Every Monday, I offer a leadership limerick, highlighting an idea or strategy about effective leadership in limerick form. Searching for leadership limerick will identify previous posts.
The tough calls can be a source of pride
But brutal facts aren't something to hide

As a group you’re more able
With all the info on the table

When you have something big to decide

I can no longer be trusted with a half-gallon of ice cream.  I've deluded myself for many years saying I'll limit myself to a cup of ice cream each day and no more, but the evidence of empty cartons only days later would suggest my willpower is definitely lacking.  As a result, I no longer buy ice cream to keep in the house.  Accepting the need to make that decision took a very long time.

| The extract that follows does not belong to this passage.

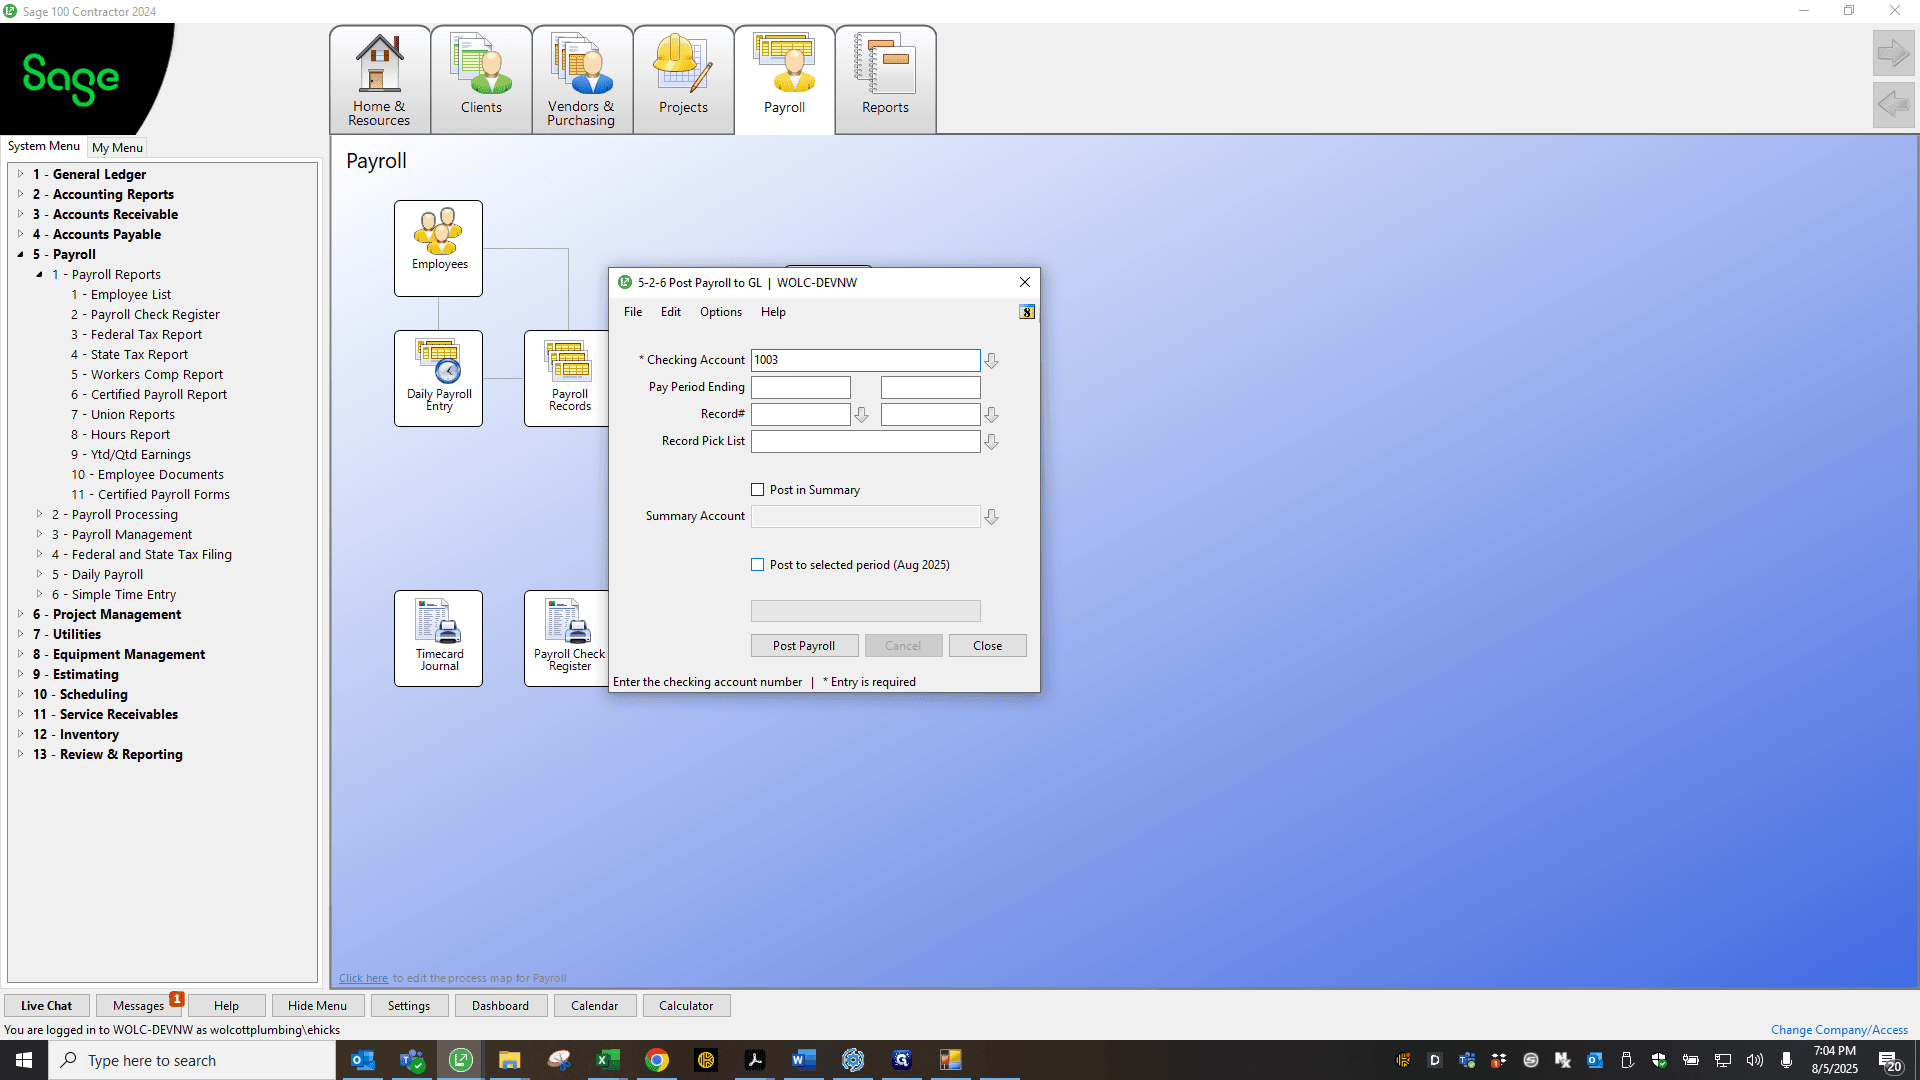Viewport: 1920px width, 1080px height.
Task: Follow the 'Click here' process map link
Action: (363, 978)
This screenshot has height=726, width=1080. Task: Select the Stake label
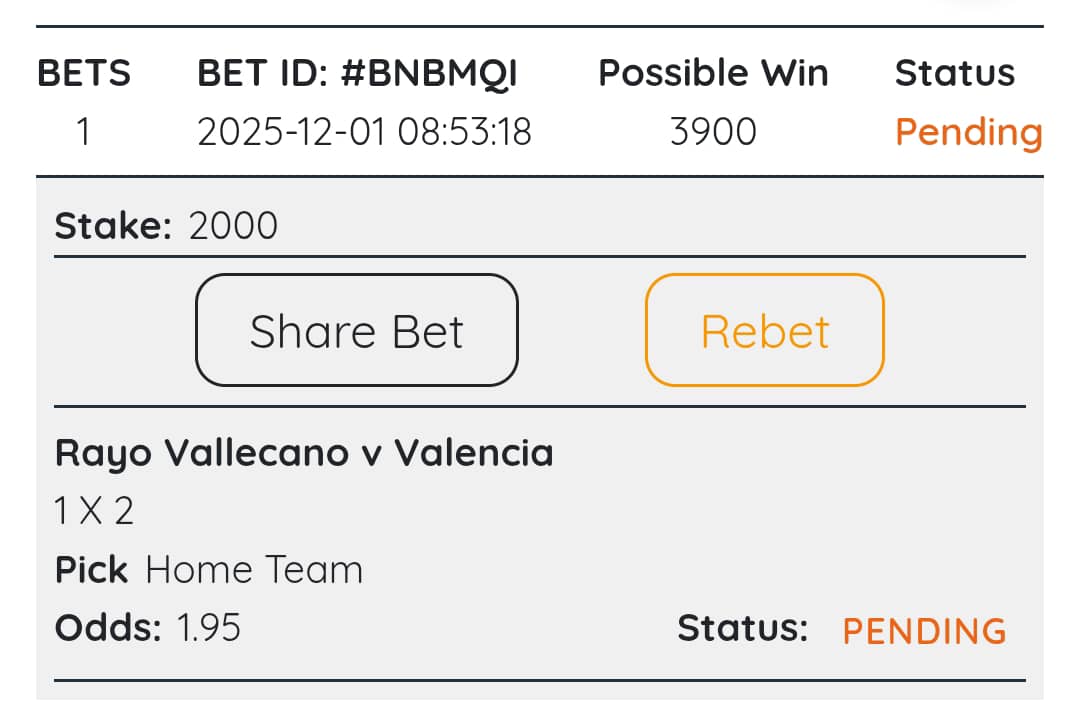coord(113,227)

Leaders are confronted with choices dramatically greater in scope and consequence than my self-imposed ice cream cutoff, but the difficulty in coming to terms with the truth is not that much different.  Jim Collins first explored the importance of confronting the brutal facts in Good to Great and then examined the consequences of not doing so in How the Mighty Fall.  He suggests that leaders must have faith in the ability to prevail, but not let that faith obscure the brutal facts of an organization's present reality.

We must help create a safe climate throughout organizations that allows difficult truths to be expressed without blame, as well as ensure that any decision-making sessions engage the complete set of facts and explore their real implications for the choices we make.

It doesn't take much leadership to make the easy calls or avoid reality.  The true test of leadership lies in doing just the opposite whether we are leading an organization or leading ourselves.